In the face of such rampant black industry technology that bypasses voiceprint authentication, enterprises can effectively defend against the following measures:

1. Add multi-factor authentication

Multi-factor authentication reduces the risk of a single authentication method being compromised. Combine with other authentication methods, such as passwords, PINs, facial recognition, or fingerprint recognition, to enhance security.

2. Update the voiceprint recognition system regularly

Ensure that the voiceprint recognition system and its algorithms are kept up-to-date to fix known vulnerabilities and improve recognition accuracy.

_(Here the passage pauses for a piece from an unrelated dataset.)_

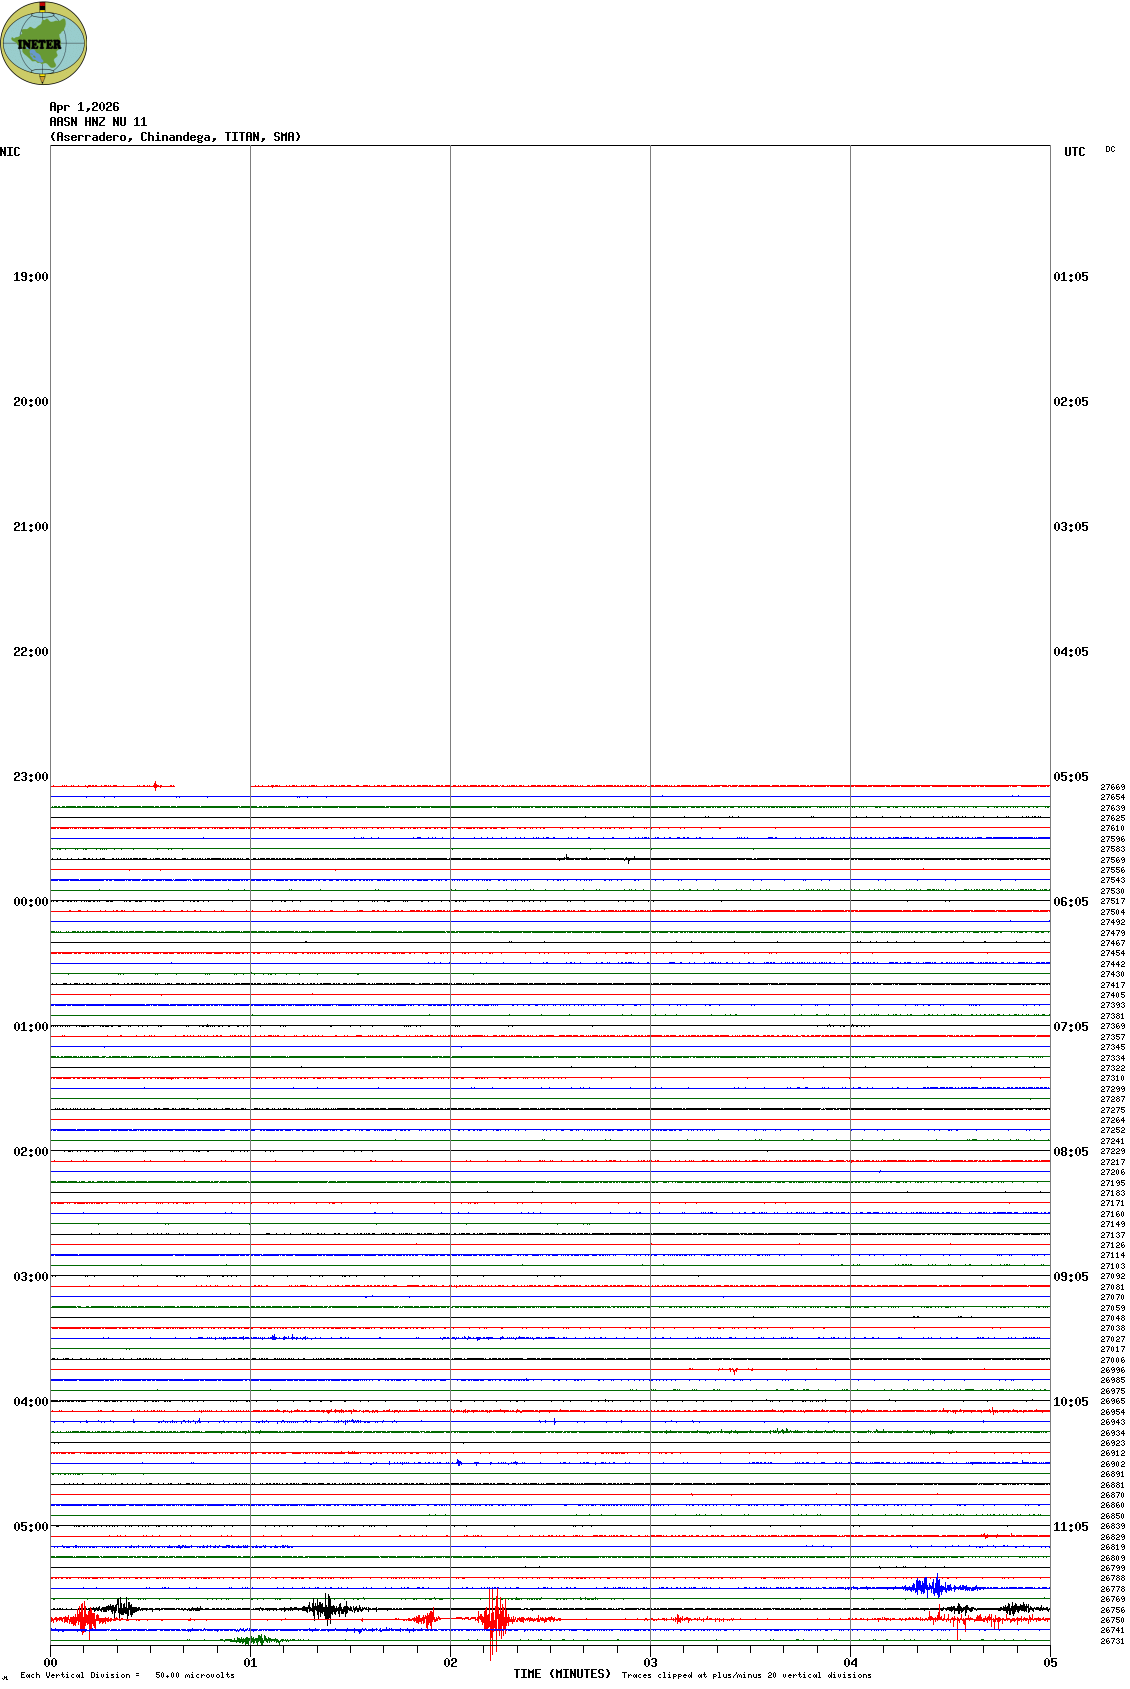Viewport: 1130px width, 1689px height.
Task: Click the 01:05 UTC time label
Action: 1070,277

3. Introduction of liveness detection technology

Live detection can require users to make random actions or utter random phrases during the verification process to ensure that the sound originates from a real-time human user, preventing recording attacks and speech synthesis attacks.

4. Voice encryption

The user's voiceprint data is encrypted to prevent interception or tampering during transmission or storage.

5. Secure storage

Ensure that voiceprint data is stored in a secure environment, such as using secure databases and access control policies.

6. Change the verification phrase regularly

Encourage users to periodically change the verification phrase used for voiceprint recognition to reduce the risk of being impersonated by an attacker.

7. Monitor and alarm

Implement real-time monitoring and alerting mechanisms to detect and take action when abnormal behavior or attacks occur.

8. Regular audits

Voiceprint recognition systems are regularly audited to ensure their safety and compliance.

For individuals, they should enhance their awareness of information protection, and do not easily disclose their voice messages, dynamic videos, etc. on unknown software and mini programs, so as to reduce the risk of malicious use of voice.

Can audio clone a full voice alone? "AI Voice Cloning" Principle Analysis and Defense Guide!

As a result, Bangbang Security will continue to gain insight into the development trend of industry technology, strengthen theoretical research, promote the formulation of standards, improve evaluation and consulting service capabilities, and work with voiceprint recognition manufacturers to build a "biometric technology application ecology" of co-governance, win-win and sharing.